Secondo il rapporto giornaliero pubblicato dalla Unión Eléctrica (UNE), per questo venerdì si prevede un deficit di 1.800 MW e un massimo impatto di 1.830 MW durante l'orario notturno, la cifra più alta registrata fino ad ora del 2026.
Secondo il rapporto ufficiale, la disponibilità di generazione alle 06:00 era di 1.500 MW, mentre la domanda raggiungeva i 1.950 MW, con un interruzione di 490 MW dalle prime ore del mattino. Si stima che a mezzogiorno l'interruzione salga a 700 MW. Nella giornata precedente, il servizio è rimasto interrotto in modo continuo dalle 04:49 del mattino, con un picco di interruzione di 1.771 MW alle 18:20, secondo il rapporto ufficiale diffuso dall'azienda statale.
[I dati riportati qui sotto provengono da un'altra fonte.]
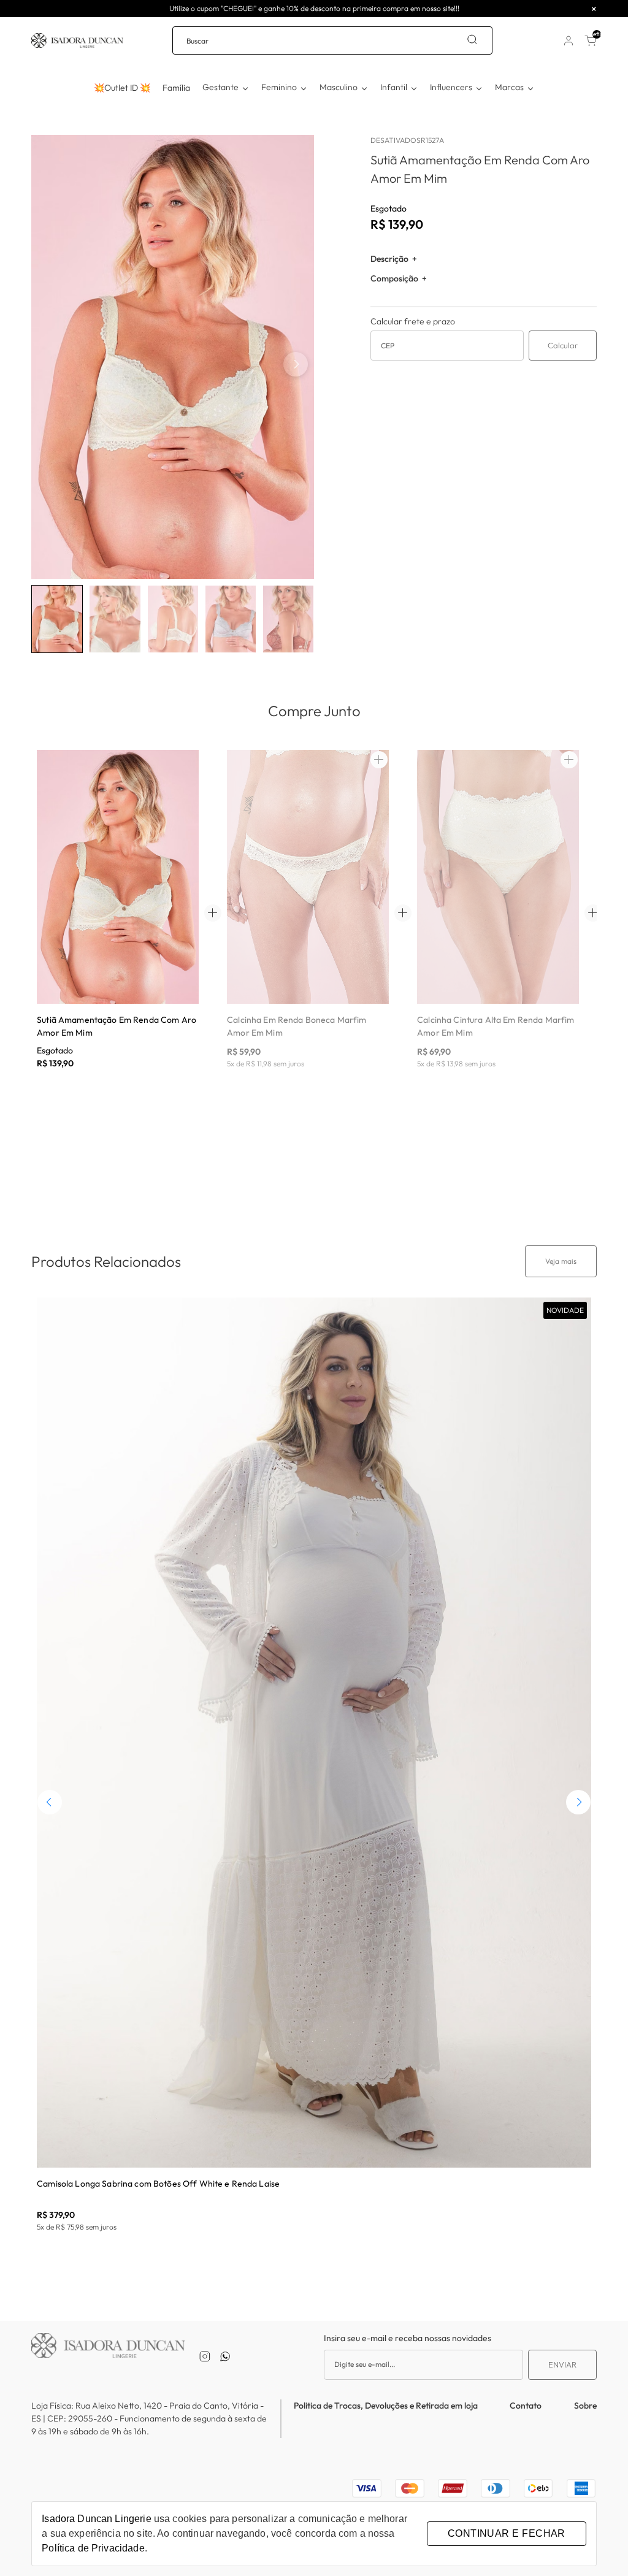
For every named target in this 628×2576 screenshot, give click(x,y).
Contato (526, 2405)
La UNE ha comunicato che rimangono guaste le unità 5 e 8 della CTE Mariel, l'unità 5 della CTE Nuevitas e l'unità 2 della CTE Felton. Inoltre, sono in manutenzione l'unità 2 della CTE Santa Cruz e l'unità 4 della CTE Carlos Manuel de Céspedes, a Cienfuegos. Le limitazioni nella generazione termica ammontano a 569 MW non disponibili, mentre la mancanza di carburante continua a influenzare 96 centrali di generazione distribuita, per un totale di 896 MW, oltre a 150 MW indisponibili per mancanza di lubrificante, per un totale di 1.046 MW fuori dal sistema per questa causa.
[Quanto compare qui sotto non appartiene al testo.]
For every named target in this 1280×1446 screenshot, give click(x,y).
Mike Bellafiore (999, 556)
I 34 parchi solari fotovoltaici del paese hanno registrato giovedì una produzione di 3.084 MWh, con una potenza massima di 629 MW durante l'orario di pranzo. Tuttavia, il loro contributo risulta insufficiente per compensare le molteplici interruzioni e la crescente domanda elettrica nazionale. Il panorama conferma che i blackout persistono in tutto il paese, nonostante gli annunci di investimenti in fonti rinnovabili e la manutenzione del sistema. Con un deficit che supera i 1.800 MW, milioni di cubani continuano a fronteggiare interruzioni prolungate del servizio elettrico, senza segnali di miglioramento nel breve periodo.

En L'Avana, la Empresa Eléctrica de L'Avana ha comunicato che il giorno precedente il servizio è stato interrotto per 3 ore e 53 minuti, con una massima interruzione di 243 MW alle 18:20, ripristinato alle 20:31. Secondo il comunicato, nella mattinata di questo venerdì non si sono registrate interruzioni e al termine della nota non c'erano interruzioni per deficit, sebbene l'azienda abbia avvertito che le interruzioni “dipenderanno dalle esigenze del Sistema Elettroenergetico Nazionale (SEN)”.
La entidad ha pubblicato anche un programma di interruzioni a causa di un deficit di generazione per il 9 gennaio e la mattina del 10, che include interruzioni pianificate in diversi blocchi orari, dalle 11:00 del mattino fino alle 7:00 del mattino del giorno successivo, con alternanza tra i blocchi B2, B3, B4, B5, B6 e B1.
Il bollettino di venerdì aggrava il quadro già segnalato giovedì, quando i blackout persistevano a Cuba con un deficit elettrico superiore a 1.600 MW, riflettendo la fragilità strutturale del sistema energetico nazionale.